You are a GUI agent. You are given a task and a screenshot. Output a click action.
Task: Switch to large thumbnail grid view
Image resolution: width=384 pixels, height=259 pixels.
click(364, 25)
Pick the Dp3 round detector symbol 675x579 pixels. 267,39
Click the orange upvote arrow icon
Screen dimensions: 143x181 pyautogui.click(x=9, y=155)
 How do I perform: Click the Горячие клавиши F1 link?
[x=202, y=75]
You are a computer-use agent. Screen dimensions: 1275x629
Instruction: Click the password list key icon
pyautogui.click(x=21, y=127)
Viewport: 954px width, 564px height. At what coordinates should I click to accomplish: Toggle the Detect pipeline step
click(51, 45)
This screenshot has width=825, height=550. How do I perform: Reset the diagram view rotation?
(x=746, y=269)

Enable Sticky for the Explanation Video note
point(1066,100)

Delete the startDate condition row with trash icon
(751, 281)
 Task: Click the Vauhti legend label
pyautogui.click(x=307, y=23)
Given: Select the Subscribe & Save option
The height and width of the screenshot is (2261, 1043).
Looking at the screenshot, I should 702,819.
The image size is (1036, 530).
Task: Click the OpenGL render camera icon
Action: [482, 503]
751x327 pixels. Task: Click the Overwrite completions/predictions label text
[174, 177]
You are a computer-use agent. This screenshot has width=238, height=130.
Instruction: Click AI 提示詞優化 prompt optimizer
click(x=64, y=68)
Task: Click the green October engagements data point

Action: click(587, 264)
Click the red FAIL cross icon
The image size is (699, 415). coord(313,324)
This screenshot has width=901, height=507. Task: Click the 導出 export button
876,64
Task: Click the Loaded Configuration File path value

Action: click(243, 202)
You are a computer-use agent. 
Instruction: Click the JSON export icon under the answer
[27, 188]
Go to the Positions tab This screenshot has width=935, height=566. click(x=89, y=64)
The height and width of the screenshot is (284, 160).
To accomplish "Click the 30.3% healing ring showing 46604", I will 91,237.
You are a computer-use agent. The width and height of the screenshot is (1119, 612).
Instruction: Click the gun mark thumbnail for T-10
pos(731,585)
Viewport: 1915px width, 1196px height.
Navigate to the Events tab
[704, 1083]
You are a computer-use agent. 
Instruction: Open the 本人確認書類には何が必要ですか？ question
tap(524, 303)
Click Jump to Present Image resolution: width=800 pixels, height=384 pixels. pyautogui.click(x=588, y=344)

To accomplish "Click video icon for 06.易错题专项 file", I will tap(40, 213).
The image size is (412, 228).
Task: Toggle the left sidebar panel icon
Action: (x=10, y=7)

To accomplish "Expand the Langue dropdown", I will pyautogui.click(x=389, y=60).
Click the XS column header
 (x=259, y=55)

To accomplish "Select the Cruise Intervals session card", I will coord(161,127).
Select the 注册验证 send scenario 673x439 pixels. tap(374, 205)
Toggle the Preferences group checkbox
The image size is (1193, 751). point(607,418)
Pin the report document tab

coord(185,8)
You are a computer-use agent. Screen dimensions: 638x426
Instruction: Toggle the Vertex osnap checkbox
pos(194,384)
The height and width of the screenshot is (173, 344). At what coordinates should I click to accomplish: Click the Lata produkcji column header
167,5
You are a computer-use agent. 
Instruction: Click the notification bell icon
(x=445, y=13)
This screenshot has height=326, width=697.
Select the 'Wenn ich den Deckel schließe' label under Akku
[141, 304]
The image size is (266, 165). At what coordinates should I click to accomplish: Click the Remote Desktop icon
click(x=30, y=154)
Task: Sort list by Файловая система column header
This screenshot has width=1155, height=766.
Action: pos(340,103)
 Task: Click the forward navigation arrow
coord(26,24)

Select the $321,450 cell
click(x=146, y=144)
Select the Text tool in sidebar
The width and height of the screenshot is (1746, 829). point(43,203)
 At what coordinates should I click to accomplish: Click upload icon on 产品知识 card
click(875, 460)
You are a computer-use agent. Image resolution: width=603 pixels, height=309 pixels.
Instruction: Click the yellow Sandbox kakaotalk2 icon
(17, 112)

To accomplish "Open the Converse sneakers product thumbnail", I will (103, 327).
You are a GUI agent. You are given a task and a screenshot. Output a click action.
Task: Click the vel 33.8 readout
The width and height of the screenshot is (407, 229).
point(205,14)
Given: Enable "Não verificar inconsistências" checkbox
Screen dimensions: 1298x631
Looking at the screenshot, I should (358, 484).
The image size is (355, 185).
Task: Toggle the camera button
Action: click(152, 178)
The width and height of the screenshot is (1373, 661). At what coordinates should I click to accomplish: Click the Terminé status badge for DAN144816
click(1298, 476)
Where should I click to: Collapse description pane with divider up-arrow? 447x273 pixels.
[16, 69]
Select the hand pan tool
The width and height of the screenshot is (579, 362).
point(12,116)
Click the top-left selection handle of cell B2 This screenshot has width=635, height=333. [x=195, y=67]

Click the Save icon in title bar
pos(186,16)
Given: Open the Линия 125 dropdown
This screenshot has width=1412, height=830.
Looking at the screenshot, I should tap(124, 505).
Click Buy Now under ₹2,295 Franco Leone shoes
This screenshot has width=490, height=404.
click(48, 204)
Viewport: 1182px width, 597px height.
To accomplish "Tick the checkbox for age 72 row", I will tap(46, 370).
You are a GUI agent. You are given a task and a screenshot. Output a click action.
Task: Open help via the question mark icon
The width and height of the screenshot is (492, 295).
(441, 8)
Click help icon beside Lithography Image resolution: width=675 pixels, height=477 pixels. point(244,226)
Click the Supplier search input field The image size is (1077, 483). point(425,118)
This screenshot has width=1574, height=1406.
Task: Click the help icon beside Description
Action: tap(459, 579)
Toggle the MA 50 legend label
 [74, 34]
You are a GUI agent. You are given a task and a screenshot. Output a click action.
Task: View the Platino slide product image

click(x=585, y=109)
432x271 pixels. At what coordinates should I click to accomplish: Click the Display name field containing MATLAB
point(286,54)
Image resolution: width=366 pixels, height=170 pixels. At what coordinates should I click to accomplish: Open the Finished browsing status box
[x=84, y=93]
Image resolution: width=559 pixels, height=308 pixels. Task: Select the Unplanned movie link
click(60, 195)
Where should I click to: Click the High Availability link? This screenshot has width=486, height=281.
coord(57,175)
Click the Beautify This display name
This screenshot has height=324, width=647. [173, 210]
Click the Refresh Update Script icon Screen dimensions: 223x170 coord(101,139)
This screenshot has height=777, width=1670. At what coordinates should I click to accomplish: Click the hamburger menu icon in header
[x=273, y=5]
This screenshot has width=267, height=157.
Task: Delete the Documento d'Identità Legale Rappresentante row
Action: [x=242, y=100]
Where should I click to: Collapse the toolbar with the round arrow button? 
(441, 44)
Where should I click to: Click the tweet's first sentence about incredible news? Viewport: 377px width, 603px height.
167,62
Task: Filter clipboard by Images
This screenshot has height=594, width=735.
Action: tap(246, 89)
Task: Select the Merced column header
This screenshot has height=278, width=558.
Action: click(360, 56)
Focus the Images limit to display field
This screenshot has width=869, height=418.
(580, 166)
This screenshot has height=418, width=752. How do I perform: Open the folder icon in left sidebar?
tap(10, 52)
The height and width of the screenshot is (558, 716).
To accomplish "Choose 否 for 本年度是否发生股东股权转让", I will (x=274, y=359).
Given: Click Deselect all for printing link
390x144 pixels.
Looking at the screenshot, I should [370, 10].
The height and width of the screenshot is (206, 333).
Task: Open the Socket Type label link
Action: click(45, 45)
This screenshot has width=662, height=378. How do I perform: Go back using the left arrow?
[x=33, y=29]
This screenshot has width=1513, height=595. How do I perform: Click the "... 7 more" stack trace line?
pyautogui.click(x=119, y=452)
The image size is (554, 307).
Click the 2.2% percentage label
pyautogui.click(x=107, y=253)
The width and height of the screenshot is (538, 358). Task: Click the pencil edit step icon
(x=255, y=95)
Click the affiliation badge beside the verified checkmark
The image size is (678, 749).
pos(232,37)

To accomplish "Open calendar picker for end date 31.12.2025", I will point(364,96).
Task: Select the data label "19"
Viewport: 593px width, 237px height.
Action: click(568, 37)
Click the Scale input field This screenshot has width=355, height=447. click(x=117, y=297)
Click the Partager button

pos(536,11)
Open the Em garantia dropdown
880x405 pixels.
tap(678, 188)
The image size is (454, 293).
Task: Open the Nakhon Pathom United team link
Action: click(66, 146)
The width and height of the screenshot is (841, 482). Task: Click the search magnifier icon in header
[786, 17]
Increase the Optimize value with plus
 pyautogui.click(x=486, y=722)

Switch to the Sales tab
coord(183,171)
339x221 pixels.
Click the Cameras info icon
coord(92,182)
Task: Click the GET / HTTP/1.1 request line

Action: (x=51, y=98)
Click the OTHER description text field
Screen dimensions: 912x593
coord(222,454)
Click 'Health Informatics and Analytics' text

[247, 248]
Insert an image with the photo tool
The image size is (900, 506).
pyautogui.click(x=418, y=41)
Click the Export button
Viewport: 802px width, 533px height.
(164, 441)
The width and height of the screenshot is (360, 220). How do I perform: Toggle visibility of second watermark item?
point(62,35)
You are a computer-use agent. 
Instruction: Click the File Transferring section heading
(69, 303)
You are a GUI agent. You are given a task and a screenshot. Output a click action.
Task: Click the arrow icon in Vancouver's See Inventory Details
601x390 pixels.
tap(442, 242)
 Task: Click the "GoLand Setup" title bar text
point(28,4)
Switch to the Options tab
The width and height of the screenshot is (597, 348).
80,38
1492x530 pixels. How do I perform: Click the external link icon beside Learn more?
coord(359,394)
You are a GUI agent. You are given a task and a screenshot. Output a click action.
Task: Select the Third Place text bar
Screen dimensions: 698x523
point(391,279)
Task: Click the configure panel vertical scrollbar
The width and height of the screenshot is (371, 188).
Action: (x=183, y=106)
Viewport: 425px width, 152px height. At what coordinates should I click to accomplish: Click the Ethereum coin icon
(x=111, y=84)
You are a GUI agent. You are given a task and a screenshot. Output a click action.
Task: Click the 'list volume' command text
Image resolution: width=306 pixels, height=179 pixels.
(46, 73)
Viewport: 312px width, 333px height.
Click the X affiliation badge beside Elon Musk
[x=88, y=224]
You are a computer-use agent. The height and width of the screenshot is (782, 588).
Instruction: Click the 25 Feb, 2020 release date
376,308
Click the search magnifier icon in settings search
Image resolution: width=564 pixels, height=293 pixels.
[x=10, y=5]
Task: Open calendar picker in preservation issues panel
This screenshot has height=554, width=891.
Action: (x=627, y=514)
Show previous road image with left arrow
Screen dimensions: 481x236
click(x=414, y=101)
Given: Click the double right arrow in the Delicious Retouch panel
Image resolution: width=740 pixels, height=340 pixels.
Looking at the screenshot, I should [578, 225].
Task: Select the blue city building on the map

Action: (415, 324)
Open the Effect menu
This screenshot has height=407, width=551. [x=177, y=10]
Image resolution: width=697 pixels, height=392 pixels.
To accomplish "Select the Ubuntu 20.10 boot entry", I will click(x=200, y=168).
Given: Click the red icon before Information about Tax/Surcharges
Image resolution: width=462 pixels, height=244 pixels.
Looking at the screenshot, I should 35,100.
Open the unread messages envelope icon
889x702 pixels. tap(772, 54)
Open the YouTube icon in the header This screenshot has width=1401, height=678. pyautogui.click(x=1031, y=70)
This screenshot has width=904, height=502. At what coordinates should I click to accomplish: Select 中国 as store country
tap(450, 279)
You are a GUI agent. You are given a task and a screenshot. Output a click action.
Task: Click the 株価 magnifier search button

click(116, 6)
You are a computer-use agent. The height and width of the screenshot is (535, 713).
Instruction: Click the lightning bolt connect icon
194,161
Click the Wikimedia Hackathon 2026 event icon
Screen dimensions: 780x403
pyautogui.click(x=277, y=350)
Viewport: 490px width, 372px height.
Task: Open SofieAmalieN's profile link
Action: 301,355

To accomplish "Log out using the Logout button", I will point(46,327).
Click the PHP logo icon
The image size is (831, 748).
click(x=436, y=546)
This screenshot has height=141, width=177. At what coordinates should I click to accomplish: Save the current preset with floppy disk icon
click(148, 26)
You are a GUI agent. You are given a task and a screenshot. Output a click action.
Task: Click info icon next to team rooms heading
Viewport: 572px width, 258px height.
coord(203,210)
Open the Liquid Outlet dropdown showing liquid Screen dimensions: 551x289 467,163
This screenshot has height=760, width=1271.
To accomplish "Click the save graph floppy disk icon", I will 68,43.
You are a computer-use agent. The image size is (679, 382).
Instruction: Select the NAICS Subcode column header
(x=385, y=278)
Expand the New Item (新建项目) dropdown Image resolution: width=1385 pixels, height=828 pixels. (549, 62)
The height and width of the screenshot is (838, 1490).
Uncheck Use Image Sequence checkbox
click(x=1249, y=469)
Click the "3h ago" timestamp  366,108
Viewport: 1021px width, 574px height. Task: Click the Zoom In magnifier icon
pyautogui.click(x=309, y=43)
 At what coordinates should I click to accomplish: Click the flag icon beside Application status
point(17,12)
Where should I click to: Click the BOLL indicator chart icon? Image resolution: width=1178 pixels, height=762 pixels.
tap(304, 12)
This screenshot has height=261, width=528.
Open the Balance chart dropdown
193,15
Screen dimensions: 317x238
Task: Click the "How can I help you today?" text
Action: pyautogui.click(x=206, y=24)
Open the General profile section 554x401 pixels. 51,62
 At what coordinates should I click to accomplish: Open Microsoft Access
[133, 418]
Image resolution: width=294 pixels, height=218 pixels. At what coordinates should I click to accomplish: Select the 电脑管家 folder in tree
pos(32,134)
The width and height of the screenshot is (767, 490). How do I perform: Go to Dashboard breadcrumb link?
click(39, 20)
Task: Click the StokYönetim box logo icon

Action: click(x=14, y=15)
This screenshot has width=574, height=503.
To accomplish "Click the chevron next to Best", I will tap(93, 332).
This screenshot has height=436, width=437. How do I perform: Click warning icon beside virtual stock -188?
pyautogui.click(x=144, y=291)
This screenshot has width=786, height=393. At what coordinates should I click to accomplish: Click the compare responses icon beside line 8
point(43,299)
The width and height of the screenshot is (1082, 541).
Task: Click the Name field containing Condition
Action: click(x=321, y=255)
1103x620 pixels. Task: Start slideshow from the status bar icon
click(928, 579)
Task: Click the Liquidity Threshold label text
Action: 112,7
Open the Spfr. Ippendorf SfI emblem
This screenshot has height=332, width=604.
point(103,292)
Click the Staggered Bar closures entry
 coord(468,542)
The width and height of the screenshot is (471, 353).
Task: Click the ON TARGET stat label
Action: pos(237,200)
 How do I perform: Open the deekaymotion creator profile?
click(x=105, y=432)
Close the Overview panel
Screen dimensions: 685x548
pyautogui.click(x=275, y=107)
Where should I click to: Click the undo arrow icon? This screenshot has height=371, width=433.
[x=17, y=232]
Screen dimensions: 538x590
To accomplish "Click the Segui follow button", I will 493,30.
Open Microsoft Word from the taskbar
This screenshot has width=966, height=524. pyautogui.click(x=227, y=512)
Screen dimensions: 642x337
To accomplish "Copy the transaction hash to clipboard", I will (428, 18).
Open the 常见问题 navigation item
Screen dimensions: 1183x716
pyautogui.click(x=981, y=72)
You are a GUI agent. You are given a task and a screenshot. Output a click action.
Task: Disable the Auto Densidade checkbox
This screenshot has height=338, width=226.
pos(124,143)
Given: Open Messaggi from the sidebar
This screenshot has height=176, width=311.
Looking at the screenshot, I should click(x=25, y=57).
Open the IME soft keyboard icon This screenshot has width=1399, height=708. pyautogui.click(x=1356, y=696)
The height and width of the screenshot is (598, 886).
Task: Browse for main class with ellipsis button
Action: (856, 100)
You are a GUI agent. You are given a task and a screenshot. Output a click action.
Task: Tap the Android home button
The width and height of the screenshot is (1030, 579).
====
◆ **Assignment**:
Report every line from the material above that mentions the word "Images".

◆ **Completed exercise**:
Task: Filter clipboard by Images
Focus the Images limit to display field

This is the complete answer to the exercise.